From Breyer's concurrence:
I believe that the legal merits of the kind of claim presented must inevitably turn not so much upon the wording of an intermediate standard of review as upon facts and evidence. And I cannot find, either in the record in this case or in the literature on the subject, sufficient evidence that Kentucky’s execution method poses the “significant and unnecessary risk of inflicting severe pain” that petitioners assert.

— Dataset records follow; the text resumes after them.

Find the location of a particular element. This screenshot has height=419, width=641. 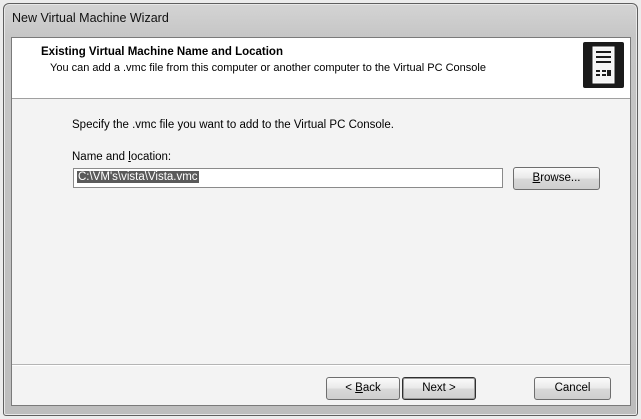

vmc-path-input: C:\VM's\vista\Vista.vmc is located at coordinates (288, 178).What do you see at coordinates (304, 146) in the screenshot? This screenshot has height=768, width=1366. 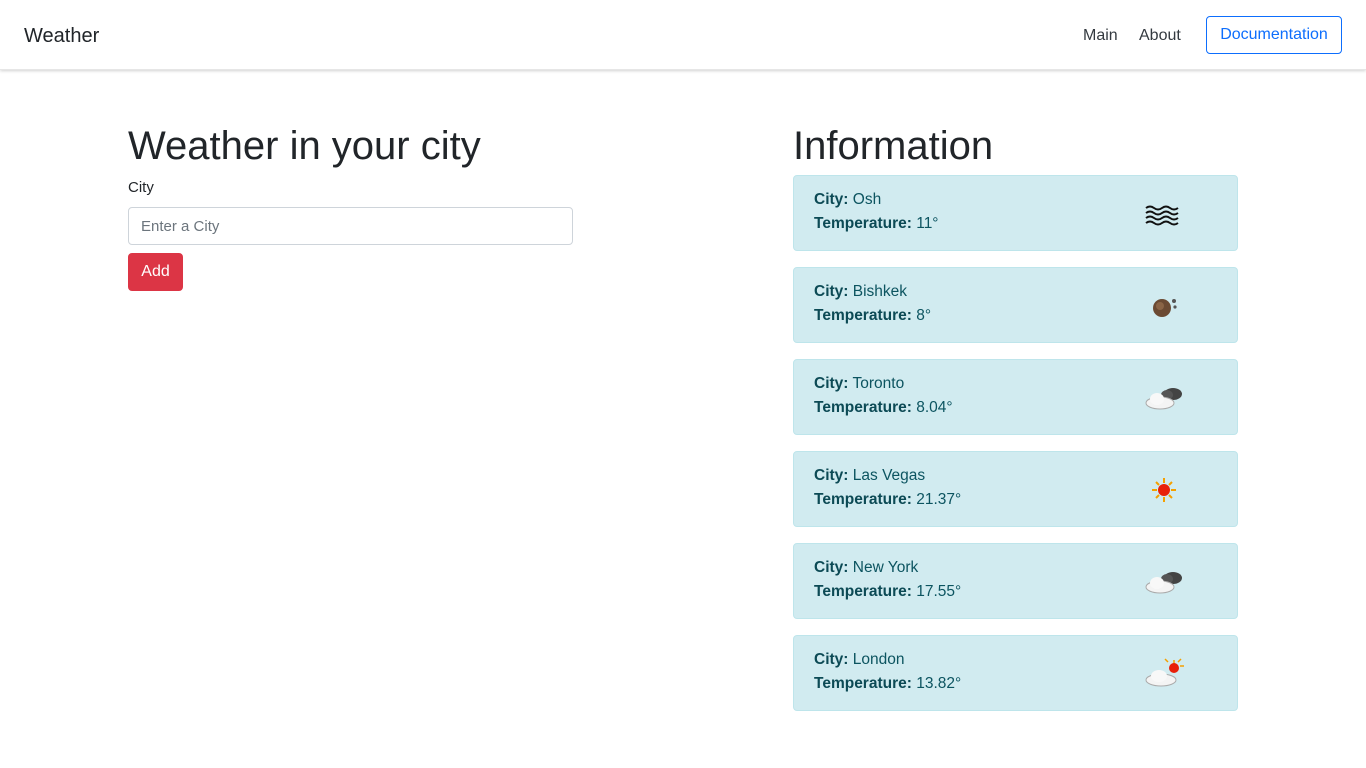 I see `form-title: Weather in your city` at bounding box center [304, 146].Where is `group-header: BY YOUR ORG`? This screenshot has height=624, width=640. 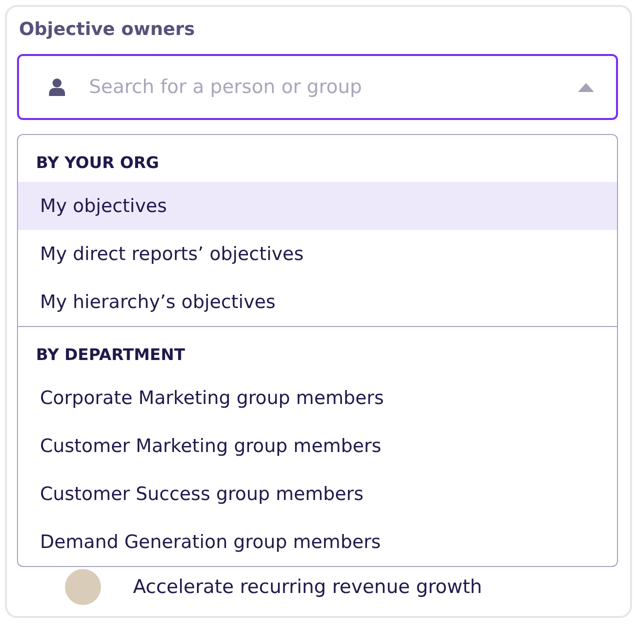
group-header: BY YOUR ORG is located at coordinates (98, 163).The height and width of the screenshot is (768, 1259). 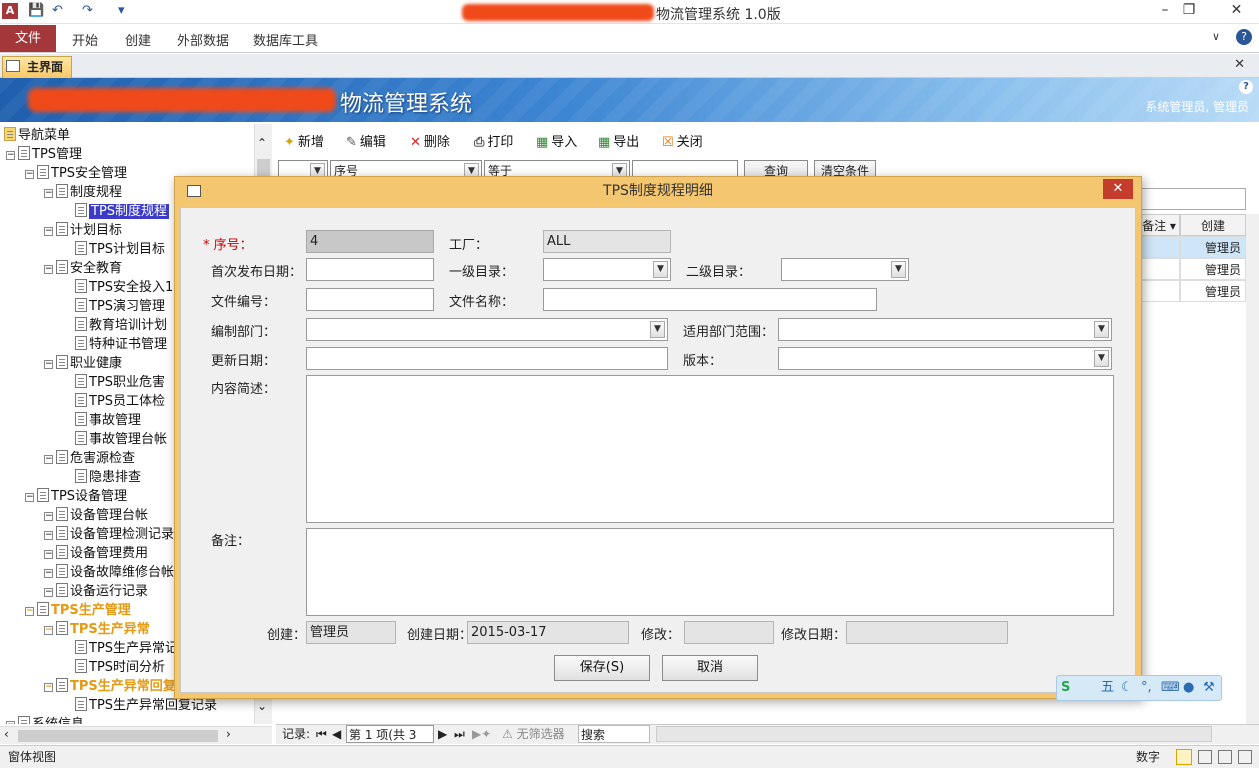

And petitioners’ proof and evidence, while giving rise to legitimate concern, do not show that Kentucky’s method of applying the death penalty amounts to “cruel and unusual punishmen[t].”
From Ginsberg's dissent (joined by Souter):
Lethal injection as a mode of execution can be expected, in most instances, to result in painless death. Rare though errors may be, the consequences of a mistake about the condemned inmate’s consciousness are horrendous and effectively undetectable after injection of the second drug. Given the opposing tugs of the degree of risk and magnitude of pain, the critical question here, as I see it, is whether a feasible alternative exists. Proof of “a slightly or marginally safer alternative” is, as the plurality notes, insufficient. Ante, at 12. But if readily available measures can materially increase the likelihood that the protocol will cause no pain, a State fails to adhere to contemporary standards of decency if it declines to employ those measures.
In the end, the decision seems to be as arbitrary and random as the death penalty itself. While a clear majority feel Baze et al failed to make their 8th amendment claim, we seem to be nowhere near a court-wide consensus on lethal injection protocols, nor even close to agreeing on whether or not the death penalty itself is constitutional.

For 3150 students, I would definitely scroll through the opinion when you get a chance. Everything from Trop, Helling and Furman to Gregg, Estelle and the Farmer cases get thrown around, and all cases you need to know for the final.

But as of today, executions are "back on" in the U.S. I would expect to see a flurry of them over the next few months.